▶ _SET PROBLEM 1_
List everything that the text on link-time optimization in Go says the linker resolves when it combines object files.
▶ _SET PROBLEM 2_
In the records, swap "vertical" for "horizontal" in the part that opens with the line containing "Given: Click the" and closes with the line containing "Looking at the", leaving everything else unchanged. Give only that part and leave out the pictures.

How Link-Time Optimization Works in Go

Go does not support traditional Link-Time Optimization; use -ldflags and inlining directives for performance tuning.

The missing flag

You compile a Go program and compare the binary size to a C++ build. The C++ binary is half the size. You check the C++ Makefile and see -flto passed to the linker. You try go build -lto and the compiler rejects the flag. Go does not have Link-Time Optimization. That does not mean your code is unoptimized. It means Go takes a different path to performance.

The absence of LTO is a deliberate design choice. Go prioritizes build speed and caching over the marginal gains of whole-program analysis. The compiler optimizes aggressively within packages and performs specific cross-package optimizations like inlining. You get most of the speed benefits without the build-time tax.

Packages, not programs

Traditional LTO works by delaying optimization until the linker stage. The compiler generates intermediate representations for every file. The linker collects them all, sees the entire program, and runs optimization passes across boundaries. It can inline a function from a library into main, remove dead code across packages, and reorder data for better cache locality.

Go compiles packages individually. A package is a collection of .go files in a directory that share an import path. The compiler sees all files in a package at once. It can inline functions across files within the package, eliminate dead code inside the package, and optimize data flow freely. The output is an object file (an .a archive) containing compiled code and metadata.

The linker combines object files. It resolves symbols, relocations, and imports. It does not re-run optimization passes. This separation enables the build cache. When you change one function, Go only recompiles that package. The cache stores the object file. Subsequent builds reuse it instantly. LTO would break this model. If the linker optimizes across boundaries, a change in a dependency could force a full relink and re-optimization of the entire program. Go avoids that cost.

The trade-off is clear. You lose the ability to optimize across package boundaries in the general case. You gain build times that stay fast as the project grows. The Go team measured this trade-off and chose developer velocity. Most Go programs are fast enough without LTO. The compiler's per-package optimization captures the low-hanging fruit.

Inlining is automatic. Trust the cost model.

Cross-package inlining

Go does perform one major cross-package optimization: inlining. The compiler can inline small functions from other packages into the caller. This removes function call overhead and enables further optimizations like constant folding.

The compiler assigns a "cost" to each function based on its size and complexity. If the cost is below a threshold, the compiler inlines the function. The threshold is tuned to balance speed and binary size. Inlining increases code size. Too much inlining can hurt instruction cache performance. The compiler weighs these factors.

▶ _WORKING DATA_

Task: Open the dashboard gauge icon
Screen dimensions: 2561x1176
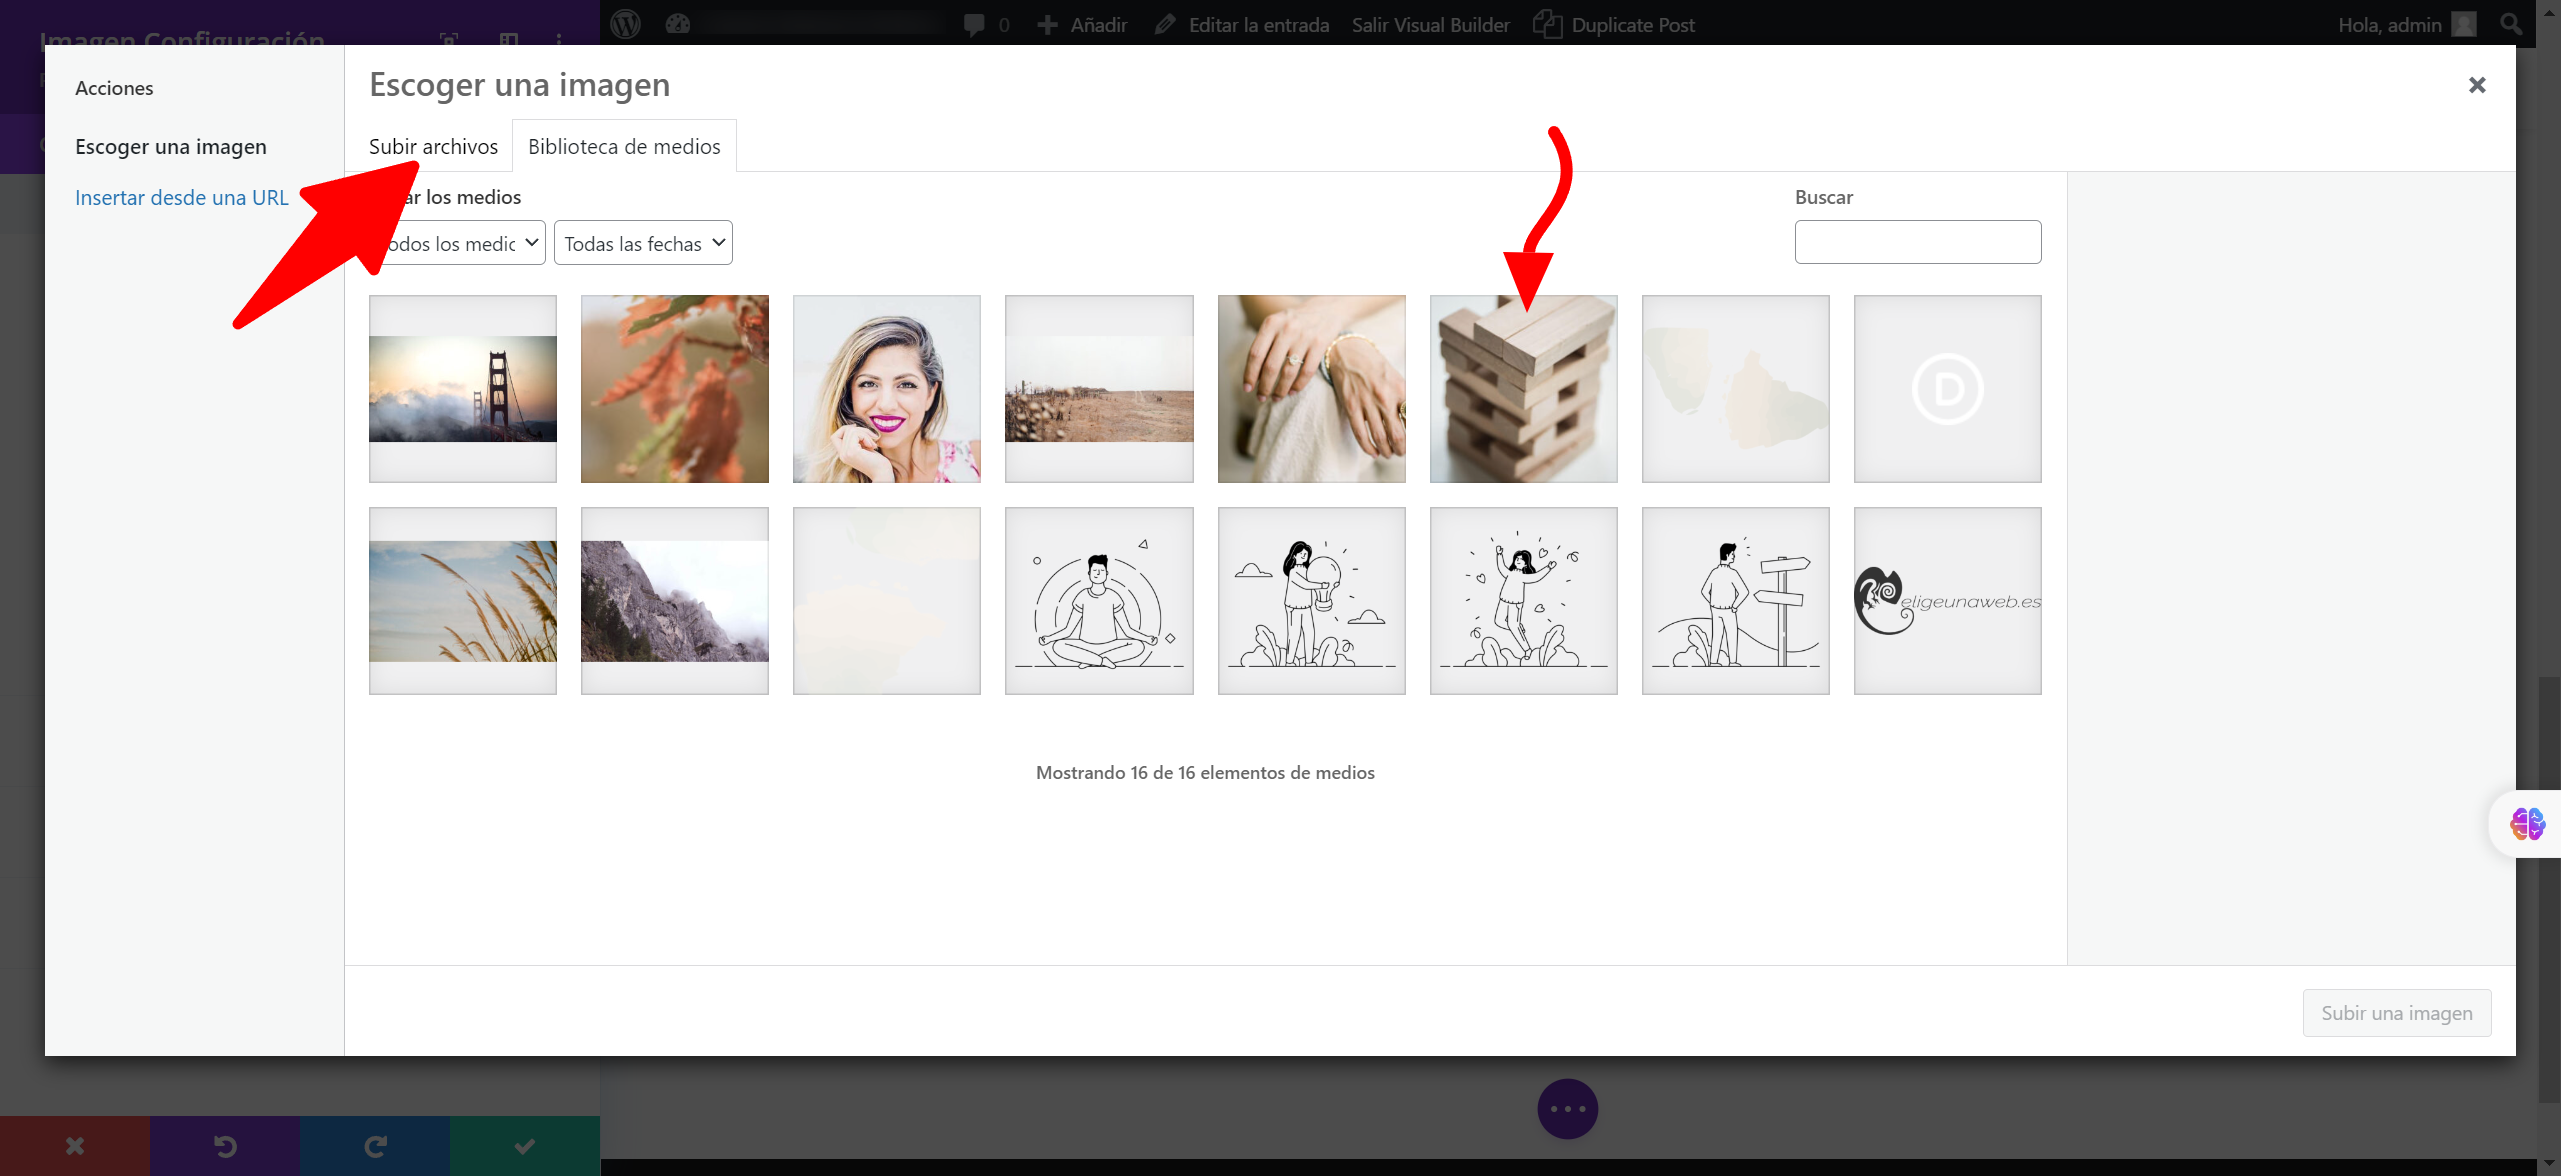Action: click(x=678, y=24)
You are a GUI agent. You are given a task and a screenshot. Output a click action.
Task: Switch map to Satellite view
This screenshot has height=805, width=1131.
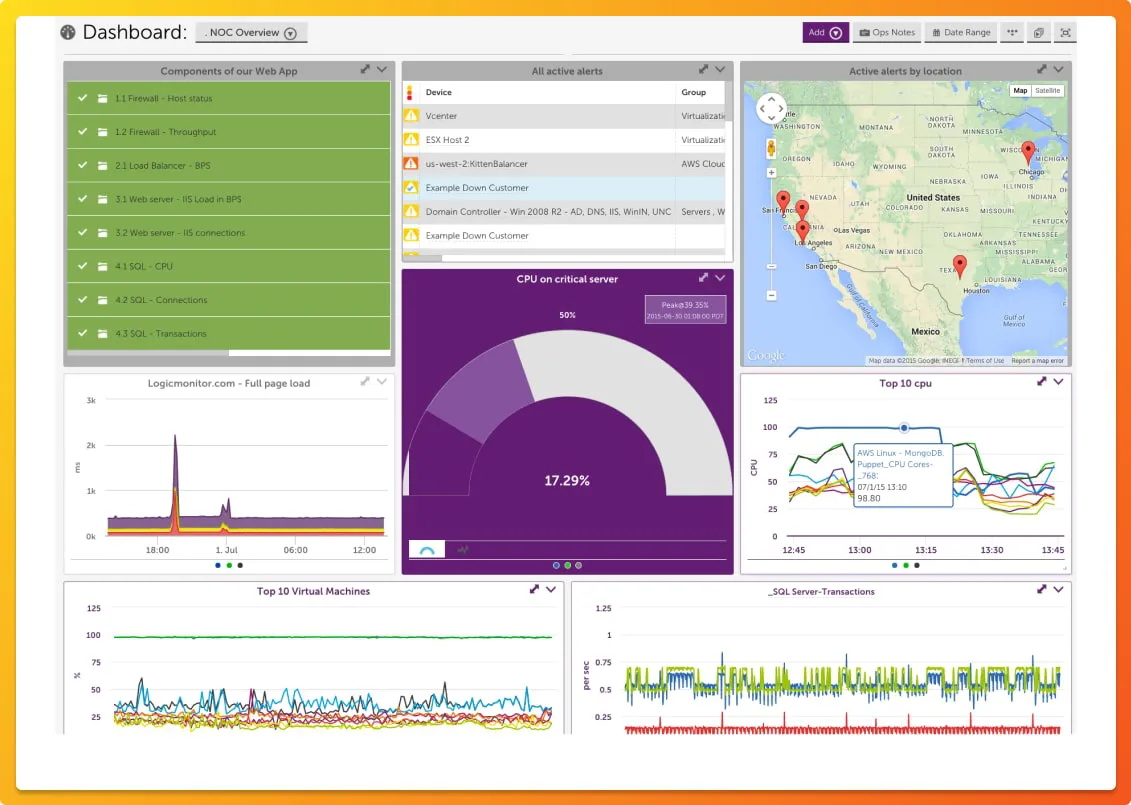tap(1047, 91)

...

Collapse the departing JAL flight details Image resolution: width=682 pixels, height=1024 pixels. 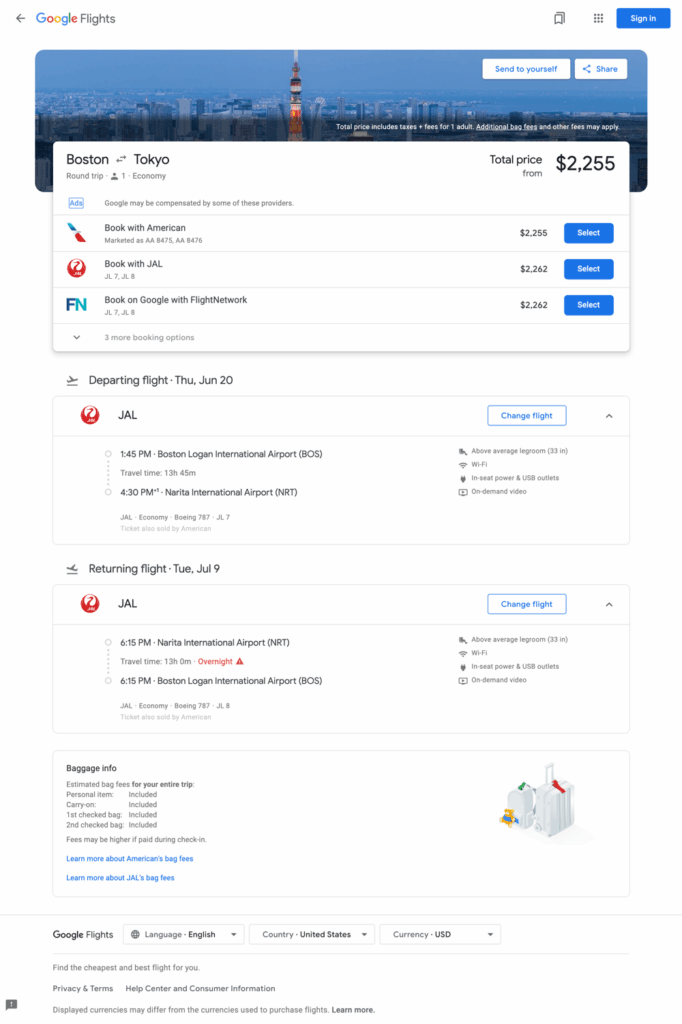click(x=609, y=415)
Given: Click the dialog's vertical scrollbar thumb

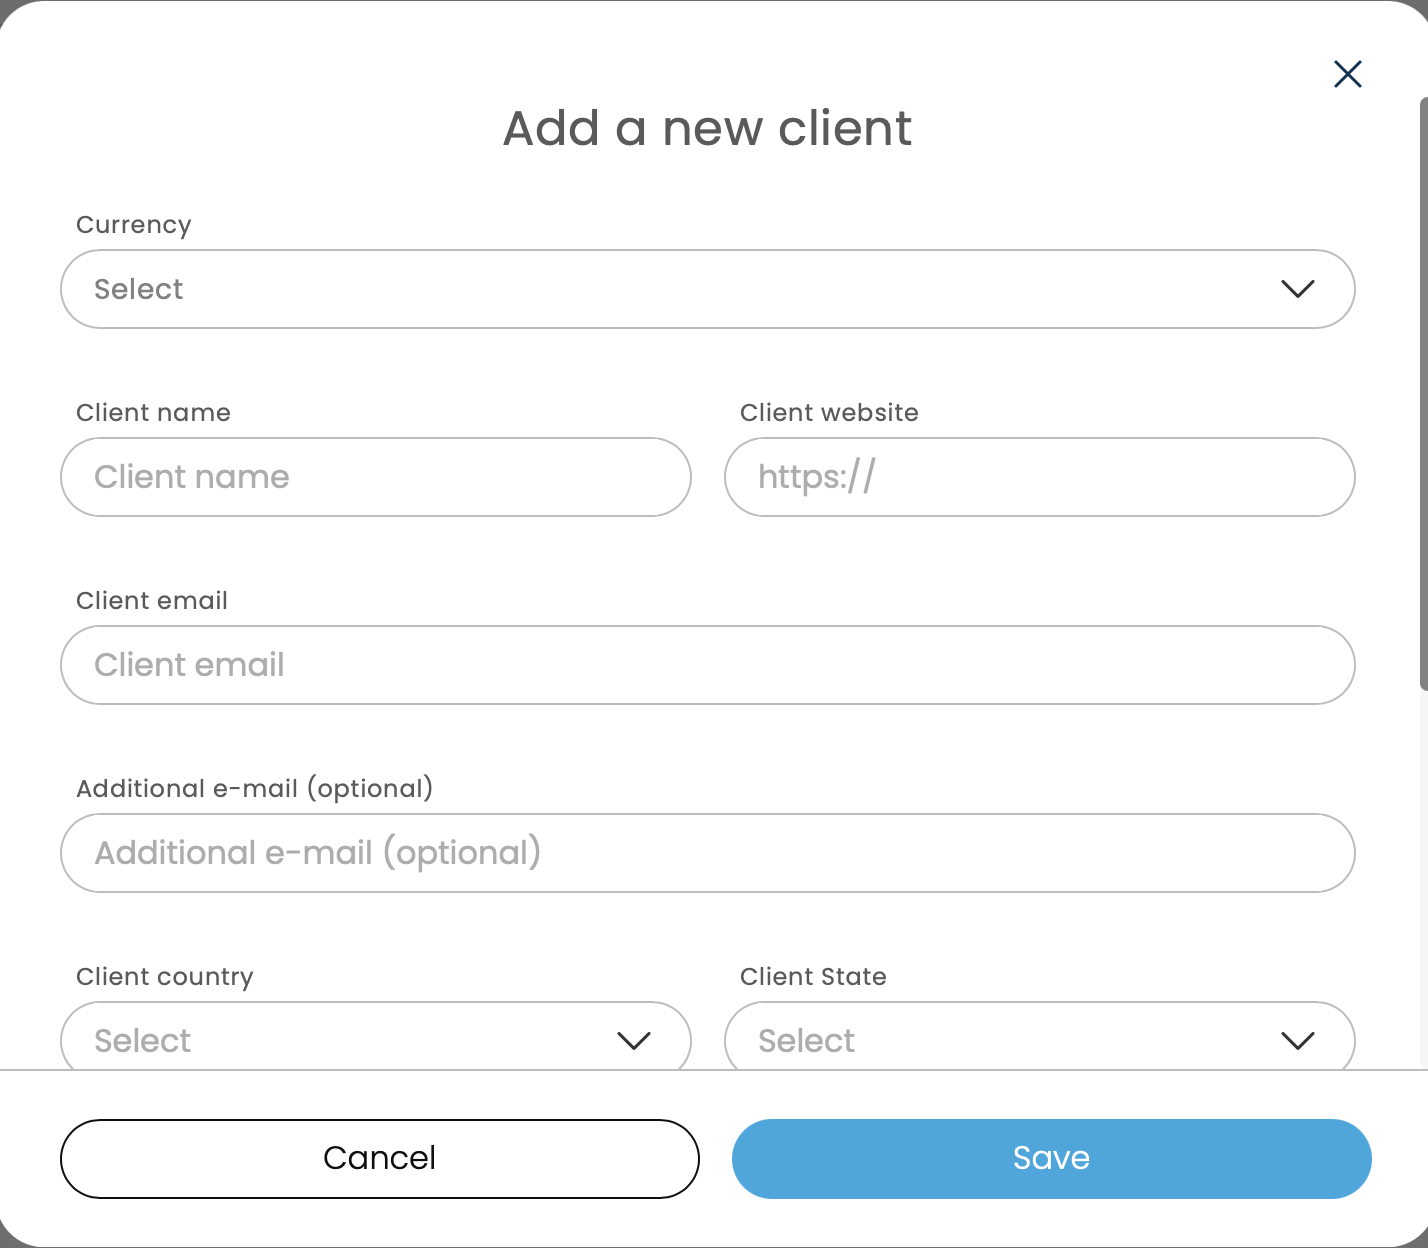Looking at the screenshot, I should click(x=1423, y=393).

▶ _RESULT 1_
symbols, relocations, imports

▶ _RESULT 2_
Given: Click the dialog's horizontal scrollbar thumb

Looking at the screenshot, I should click(x=1423, y=393).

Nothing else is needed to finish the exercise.